The US prime rate has remained steady at 3.25 % throughout the past year, and the Federal Funds Rate remains close to “zero bound” in a range from 0.01 to 0.04 per cent.
In February 2014, Janet Yellen will become the new chairperson at the American central bank. As of now, there are no indications that the US central bank will change its stance. 
The international currency system has remained amazingly stable over the past year. Exchange rates showed little alterations and volatility remained in check. There has been a tiny appreciation of the euro against the US dollar from 1.33 in January to 1.36 in October 2013. As to the pound, the exchange rate has returned to its level of October of 2012 at 1.61 when it reached the same value in October 2013. The Japanese yen continues to weaken, yet the pace is moderate and runs smoothly.
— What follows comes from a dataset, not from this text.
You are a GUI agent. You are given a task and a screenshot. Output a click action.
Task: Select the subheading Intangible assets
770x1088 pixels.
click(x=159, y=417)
The same holds for the Chinese Yuan, where the monetary authorities implement a controlled appreciation, which so far has brought the Yuan/dollar exchange rate from 6.31 in October 2012 to 6.14 in October 2013.
Among the commodities, gold has experienced a remarkable fall over the year, plunging from 1675.6 in December 2012 to 1202.3 in December 2013. In part, this price move reflects that the turmoil in the international financial markets has calmed down and the outlook for either massive inflation or deflation has receded. The move out of gold may also be consequence of expectations that no defaults of major economies are in pipeline and that the euro zone will not blow apart.
The price of oil has been very stable over the past year. Over the past year, only marginal fluctuations have taken place within a range of 102.2 and 111.1 US dollar per barrel.
The trend towards lower prices of commodities was not only visible in gold, but in almost all major commodities. From December 2012 to December 2013, the price of corn fell from 698.3 to 422.0 cents per bushel; coffee fell from 143.8 to 110.7 cents per pound. Soya and wheat became slightly cheaper and stand now at 1312.5 cents per bushel and 605.4 cents per bushel. Sugar continues to get cheaper as its price fell from 19.5 cents per pound to 16.4 cents per pound.